Iran ‘rejected our hand of peace’ • •
In powerful first address to UN, Saudi King Salman blames ‘malign’ Tehran regime for regional chaos Monarch demands disarming of Hezbollah, urges ‘fair and comprehensive’ Palestinian-Israeli deal
The Kingdom’s hands were extended to Iran in peace with a positive and open attitude over the past decades, but to no avail.
Iran has spurned Saudi reconciliation efforts and is now the region’s leading source of
“chaos, extremism, and sectarianism,” King Salman said on Wednesday.
In a powerful inaugural address to the UN General Assembly in New York, the Saudi monarch called for a comprehensive solution to the Tehran regime’s activities, demanded that Hezbollah be disarmed, and supported US efforts to bring Palestinians and Israelis to the negotiating table.
“Our region has been suffering for many decades from attempts by the forces of extremism and chaos … to impose their malign views and policies in order to hijack these countries’ present and future,” the king said in a recorded video message.

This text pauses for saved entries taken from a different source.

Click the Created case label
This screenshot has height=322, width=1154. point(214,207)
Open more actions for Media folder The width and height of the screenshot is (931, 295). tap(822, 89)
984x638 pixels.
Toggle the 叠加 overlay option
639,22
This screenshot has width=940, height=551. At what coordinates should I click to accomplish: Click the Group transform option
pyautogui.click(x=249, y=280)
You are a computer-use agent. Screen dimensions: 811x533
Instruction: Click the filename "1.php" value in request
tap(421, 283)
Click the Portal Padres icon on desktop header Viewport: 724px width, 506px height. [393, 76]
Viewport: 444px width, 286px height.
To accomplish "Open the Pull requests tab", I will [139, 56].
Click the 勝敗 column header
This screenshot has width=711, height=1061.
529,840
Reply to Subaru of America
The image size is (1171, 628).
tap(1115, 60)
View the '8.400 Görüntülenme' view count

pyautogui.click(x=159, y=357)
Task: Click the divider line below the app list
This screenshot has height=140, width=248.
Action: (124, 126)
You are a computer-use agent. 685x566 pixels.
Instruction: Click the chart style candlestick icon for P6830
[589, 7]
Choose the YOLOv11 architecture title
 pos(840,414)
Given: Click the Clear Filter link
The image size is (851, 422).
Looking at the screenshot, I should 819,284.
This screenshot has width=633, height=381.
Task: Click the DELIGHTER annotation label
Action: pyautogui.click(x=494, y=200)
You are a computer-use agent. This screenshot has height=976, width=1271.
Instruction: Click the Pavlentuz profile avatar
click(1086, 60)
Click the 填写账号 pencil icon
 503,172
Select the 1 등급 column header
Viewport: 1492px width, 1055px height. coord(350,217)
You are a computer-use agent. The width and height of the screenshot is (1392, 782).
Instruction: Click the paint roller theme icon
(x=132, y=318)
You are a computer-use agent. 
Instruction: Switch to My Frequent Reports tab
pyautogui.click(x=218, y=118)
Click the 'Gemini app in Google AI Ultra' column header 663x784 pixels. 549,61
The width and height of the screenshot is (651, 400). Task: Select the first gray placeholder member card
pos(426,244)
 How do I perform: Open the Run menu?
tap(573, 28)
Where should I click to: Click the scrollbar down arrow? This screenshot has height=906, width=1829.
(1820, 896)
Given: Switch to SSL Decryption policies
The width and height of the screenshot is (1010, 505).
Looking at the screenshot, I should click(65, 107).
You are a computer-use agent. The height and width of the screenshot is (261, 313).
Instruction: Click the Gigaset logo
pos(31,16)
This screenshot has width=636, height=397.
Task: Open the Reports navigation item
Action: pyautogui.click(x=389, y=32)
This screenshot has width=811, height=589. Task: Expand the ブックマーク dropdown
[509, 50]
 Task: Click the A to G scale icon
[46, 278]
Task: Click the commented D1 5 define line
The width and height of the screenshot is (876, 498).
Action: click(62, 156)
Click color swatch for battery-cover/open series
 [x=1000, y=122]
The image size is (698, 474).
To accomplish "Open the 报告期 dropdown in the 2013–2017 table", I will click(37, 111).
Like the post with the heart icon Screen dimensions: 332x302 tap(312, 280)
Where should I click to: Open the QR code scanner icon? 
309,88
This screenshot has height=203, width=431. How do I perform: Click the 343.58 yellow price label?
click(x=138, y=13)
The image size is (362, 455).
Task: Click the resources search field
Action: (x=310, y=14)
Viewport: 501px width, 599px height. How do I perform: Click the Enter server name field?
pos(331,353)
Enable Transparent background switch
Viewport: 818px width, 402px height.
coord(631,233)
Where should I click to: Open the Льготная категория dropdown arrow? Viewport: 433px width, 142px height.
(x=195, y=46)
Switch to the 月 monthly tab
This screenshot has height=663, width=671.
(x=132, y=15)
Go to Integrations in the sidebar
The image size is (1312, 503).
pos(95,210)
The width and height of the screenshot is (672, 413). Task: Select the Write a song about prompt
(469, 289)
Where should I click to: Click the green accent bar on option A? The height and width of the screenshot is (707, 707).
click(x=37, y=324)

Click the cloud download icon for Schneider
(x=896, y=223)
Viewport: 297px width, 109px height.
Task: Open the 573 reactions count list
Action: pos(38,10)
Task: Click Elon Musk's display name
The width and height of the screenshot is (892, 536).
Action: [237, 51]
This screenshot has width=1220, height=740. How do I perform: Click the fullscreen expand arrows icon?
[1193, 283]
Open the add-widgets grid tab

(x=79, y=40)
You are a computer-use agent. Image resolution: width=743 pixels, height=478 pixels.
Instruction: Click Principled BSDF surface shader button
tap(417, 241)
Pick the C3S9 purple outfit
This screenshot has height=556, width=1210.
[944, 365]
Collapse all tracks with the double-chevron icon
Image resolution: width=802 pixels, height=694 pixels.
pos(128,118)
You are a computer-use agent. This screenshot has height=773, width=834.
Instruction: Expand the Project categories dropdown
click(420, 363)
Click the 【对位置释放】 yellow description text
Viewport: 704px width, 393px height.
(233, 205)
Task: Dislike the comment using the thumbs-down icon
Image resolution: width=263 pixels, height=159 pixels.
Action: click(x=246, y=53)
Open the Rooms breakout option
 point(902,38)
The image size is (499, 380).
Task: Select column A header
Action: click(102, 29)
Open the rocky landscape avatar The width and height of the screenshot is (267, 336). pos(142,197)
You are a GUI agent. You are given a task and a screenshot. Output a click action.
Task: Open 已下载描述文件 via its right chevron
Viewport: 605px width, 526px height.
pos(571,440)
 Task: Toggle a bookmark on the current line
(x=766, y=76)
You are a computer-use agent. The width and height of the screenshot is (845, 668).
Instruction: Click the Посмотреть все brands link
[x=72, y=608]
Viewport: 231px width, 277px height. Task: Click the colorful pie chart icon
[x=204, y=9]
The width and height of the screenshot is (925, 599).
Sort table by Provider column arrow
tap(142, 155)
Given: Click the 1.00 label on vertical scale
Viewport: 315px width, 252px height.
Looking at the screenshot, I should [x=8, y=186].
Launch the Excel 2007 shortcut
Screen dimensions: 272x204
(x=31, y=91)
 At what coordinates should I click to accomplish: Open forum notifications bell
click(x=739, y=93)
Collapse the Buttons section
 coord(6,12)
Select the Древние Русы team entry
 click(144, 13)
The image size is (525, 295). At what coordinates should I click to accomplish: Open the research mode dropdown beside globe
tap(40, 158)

“The Kingdom’s hands were extended to Iran in peace with a positive and open attitude over the past decades, but to no avail.”
Iran had exploited the 2015 agreement to curb its nuclear program “in order to intensify its expansionist activities, create its terrorist networks and use terrorism, in the process squandering the resources and wealth of the Iranian
people for the purpose of its expansionist projects which produced nothing but chaos, extremism, and sectarianism,” the king said.
He said Tehran and its proxy militias had targeted the Kingdom with over 300 ballistic missiles and more than 400 armed drones. “Our experience with the Iranian regime has taught us that partial solutions and appeasement did not stop its threats to international peace and security. “A comprehensive solution and a firm international position are required to ensure fundamental solutions to the Iranian regime’s attempt to obtain weapons of mass destruction, its ballistic missile program, its interference in the internal affairs of other countries, and its sponsorship of terrorism.” The king said the explosion at the Beirut port in August, which killed 190 people and devastated swaths of the Lebanese capital, was a result of Iran-backed Hezbollah’s domination of Lebanon’s decision-making process by force of arms. “In order for the fraternal people of Lebanon to achieve their aspirations of security, stability, and prosperity, this terrorist organization must be disarmed,” he said.
King Salman said peace in the Middle East was “our strategic option,” and the Kingdom supported “the efforts of the current US administration to … bring the Palestinians and the Israelis to the negotiating table to reach a fair and comprehensive agreement.”
King Salman is only the second Saudi monarch to address the UN; his late brother, King Saud, did so in 1957.